Disengagement: The biggest problem I have with the current implementation of Fastpass+ is an issue of immersion. The mobile apps are presumed to be your primary method of keeping track of your FastPasses – but that means that you’re spending a significant amount of time distracted, looking at your phone, waiting for the sloooow app to load. I’m fairly certain Walt would have been disheartened to see this trend in the parks.
And relying on guests to use their phones is a big assumption. On crowded days, it can be difficult to get signal and phones drain quickly. Some parks have water rides where you might want your phone in a locker or even in the hotel room, enabling you to be off the grid.
I think Disney may be too wrapped up in the idea of paper being antithetical to magic. I would have considered it very magic indeed if the hotel handed me a printout of my Fastpass times when I checked in! Sure, Disney has Fastpass+ terminals in the parks, but only a precious few – and those are overrun by offsite guests since it’s their only way to make reservations. I kept wishing for a low-friction interaction – like a barcode scanner at Macy’s – where I could hold my band up to a terminal and see my next FastPass time. Just for reference. Don’t force me to stick my nose in my phone when the grand vision is immersion and appreciation of those in your traveling party!

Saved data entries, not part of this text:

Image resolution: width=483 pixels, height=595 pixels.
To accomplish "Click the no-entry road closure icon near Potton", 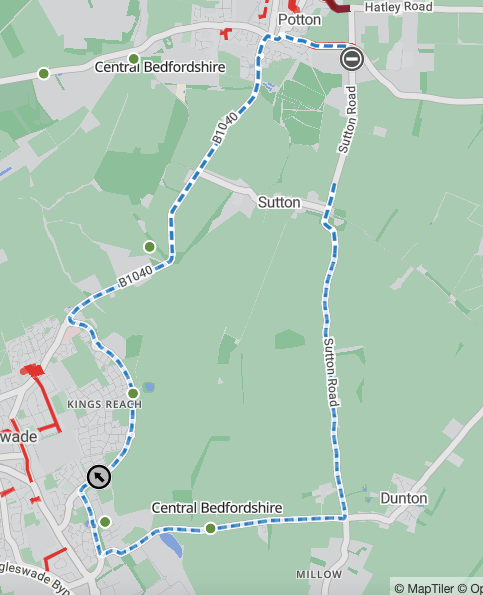I will click(352, 59).
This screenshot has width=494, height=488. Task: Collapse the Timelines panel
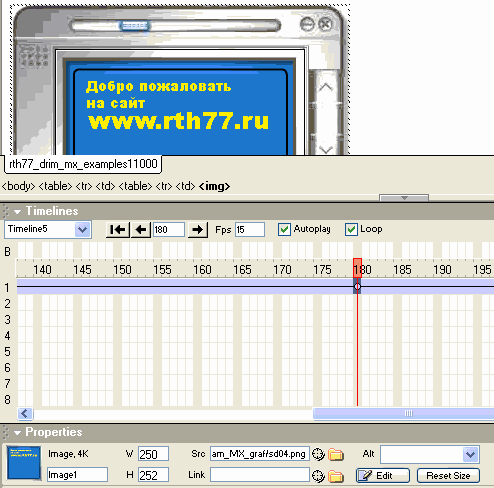pos(17,211)
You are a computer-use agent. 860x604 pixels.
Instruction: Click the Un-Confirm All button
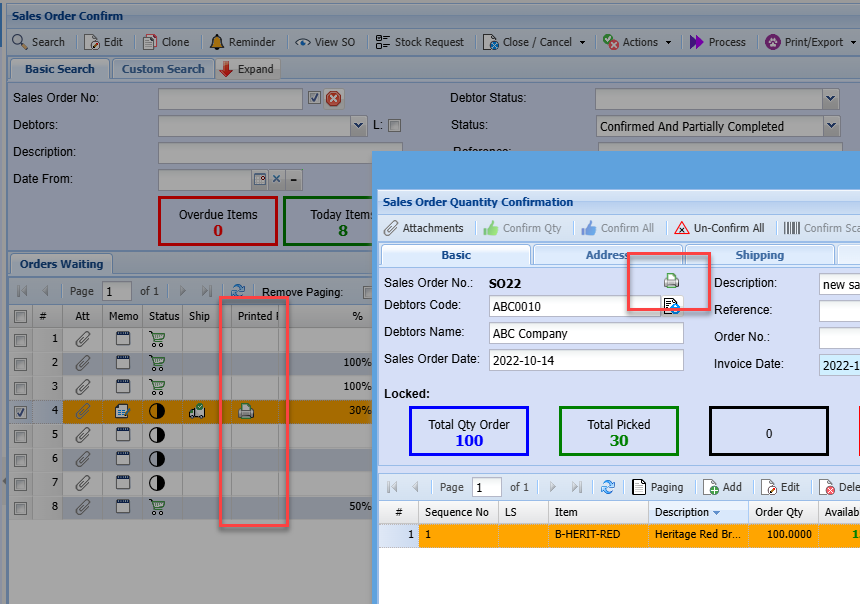tap(720, 228)
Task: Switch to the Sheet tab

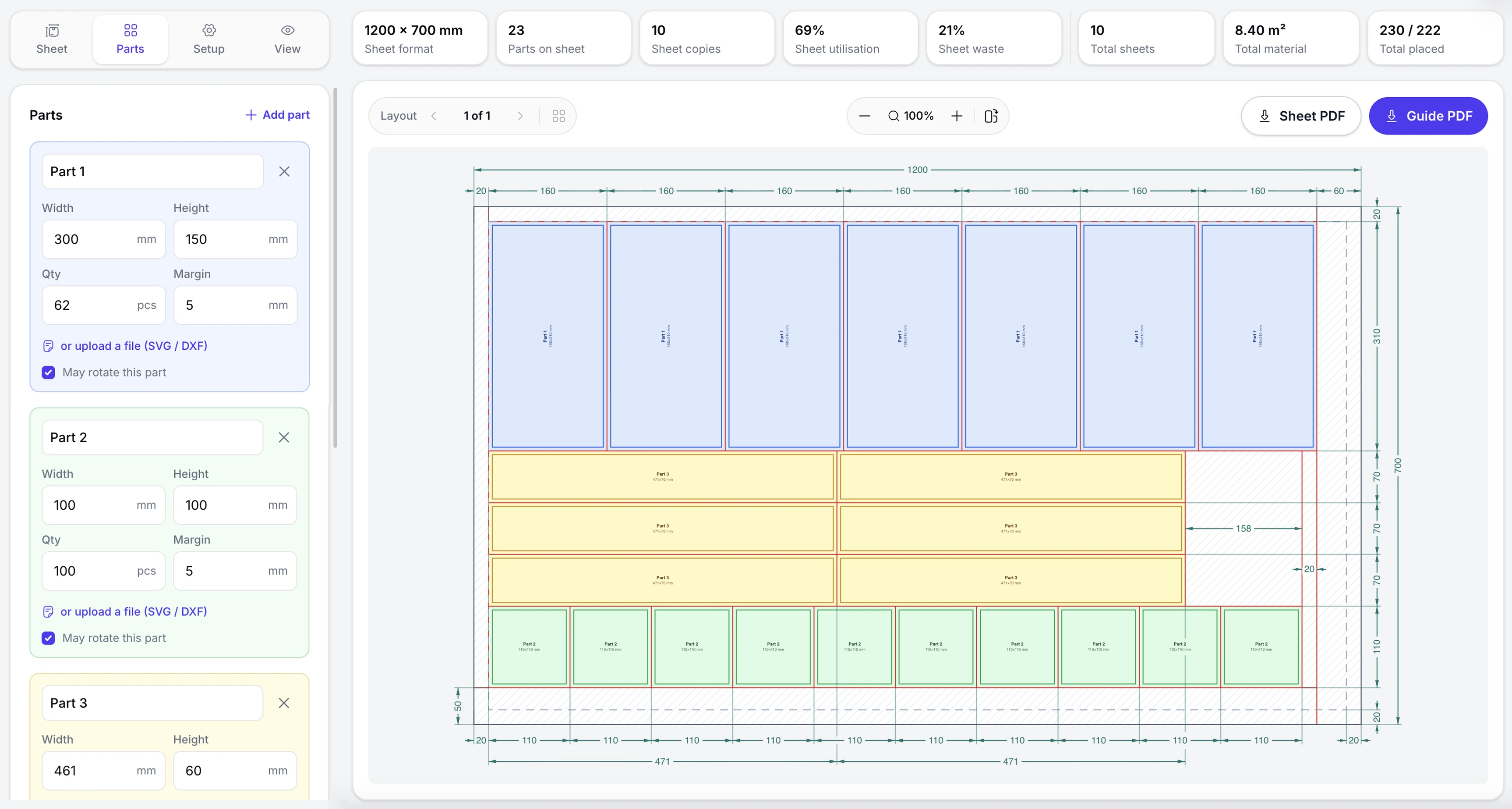Action: (52, 39)
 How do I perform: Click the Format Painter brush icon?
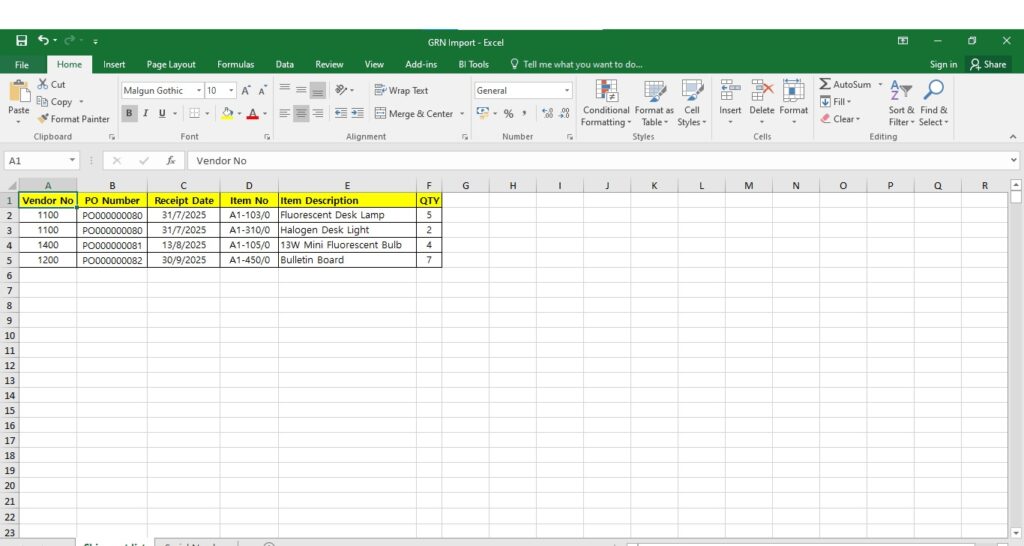click(44, 119)
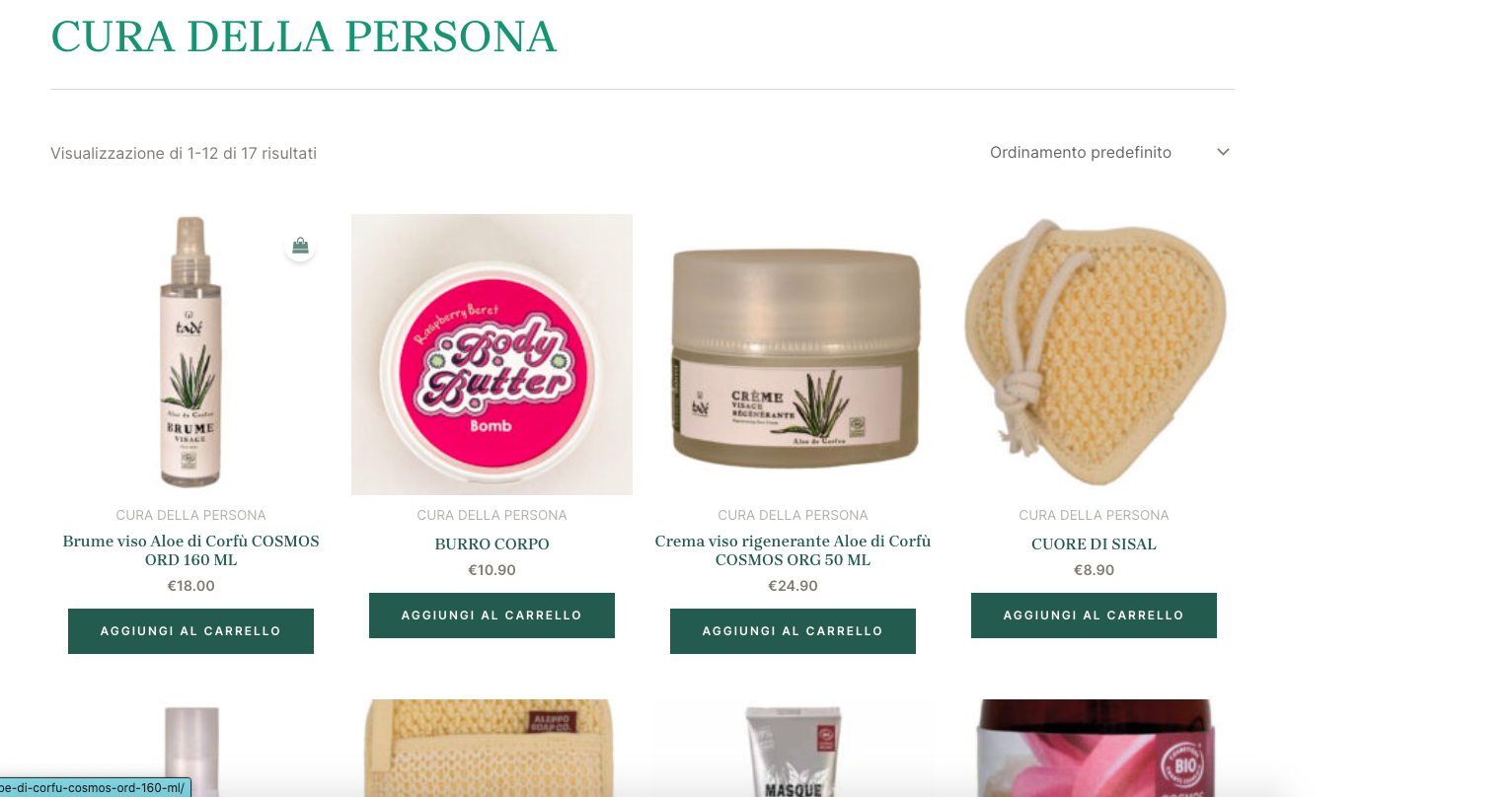The image size is (1512, 797).
Task: Open the Ordinamento predefinito sorting dropdown
Action: pyautogui.click(x=1110, y=153)
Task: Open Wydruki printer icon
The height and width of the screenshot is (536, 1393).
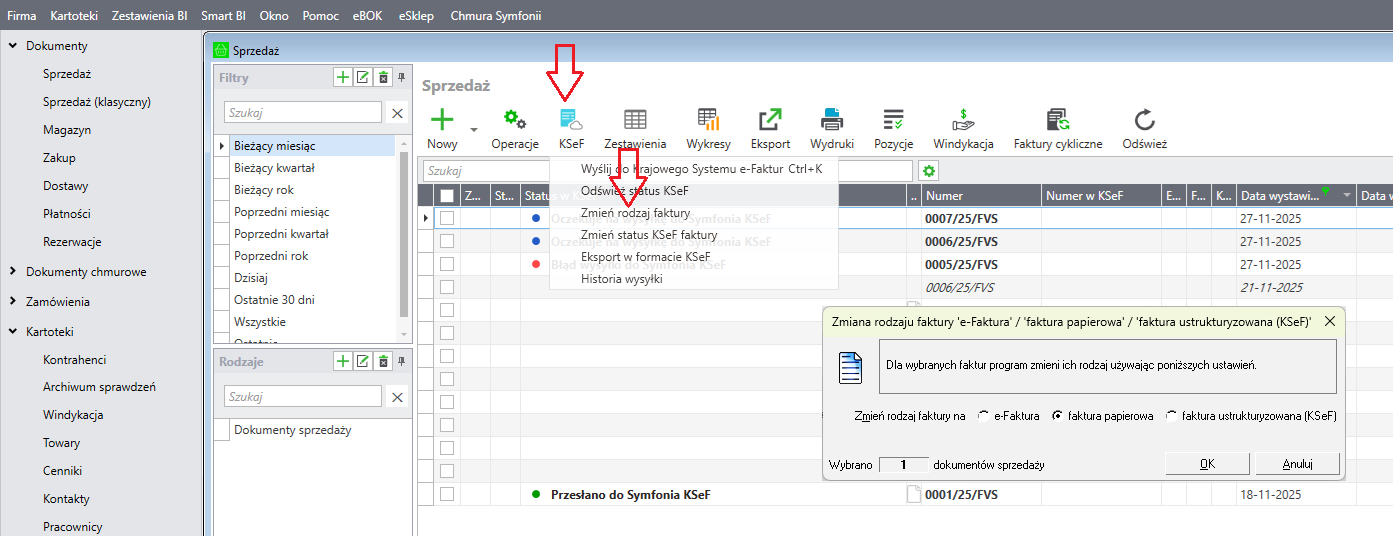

Rough Edges: There are still some inexplicable gaps in the system. The dining discount programs still use paper tickets, and both Disney Vacation Club membership and Annual Passholder status have to be verified visually, not with the bands. Magical Express return trips still need paper confirmations. If I’m going to relinquish “privacy” for convenience, take the convenience all the way. Plus I still worry about system failures. In a perfect world I could abandon my wallet for the day with this system – but all it takes is some device failures at a venue and you’re out of luck.
Too Much Punctuation: I have to laugh at the naming conventions they’ve chosen. Stick a plus on everything! It’s all magic! We have MyMagic+, MagicBands, and FastPass+. I suspect there will be more plus signs in our future. I don’t know how MyMagic+ is different from FastPass+.
Long Term Questions: It looks like the MagicBands may not always be free. They’ll probably be free for resort guests for a while, but I’ve seen replacement costs of $50 listed for Annual Passholders who want replacement bands. Guess I should keep track of the 2 working bands I have…
- If you’re traveling to the parks and staying in the Resorts anytime soon, make sure to check MyDisneyExperience.com about 60 days before your trip to start planning. That’ll give you the best shot at the rare FastPasses, like reserved viewing for fireworks.
- Don’t like the times you have reserved? Check back into the app the morning of the reservations. Certain times are “held” for day guests but get released once those day guests start arriving.
- If you’re using a cell phone, take a screenshot of your FastPass times before leaving. Then you won’t spend nearly as much time waiting for the app to load.
- If you’re traveling in a group of friends and staying at the Resorts, ask the concierge if you can assign a different credit card to each band. So much easier than splitting the accounting.
- If your MagicBand doesn’t appear to work well at the hotel, see the concierge before leaving for the parks. Shorter than waiting in line at City Hall, and as of October only the hotels stocked the special colored bands.
In the end, I think I appreciate the calmer park experience afforded by the new system, but that’s largely because as a Vacation Club member I don’t have to deal with the rough edges caused by staying off-property. Were I traveling as a little girl with my family again, staying in the off-property hotels, I think I’d feel a bit left out… as things stand.
May the wait times be ever in your favor!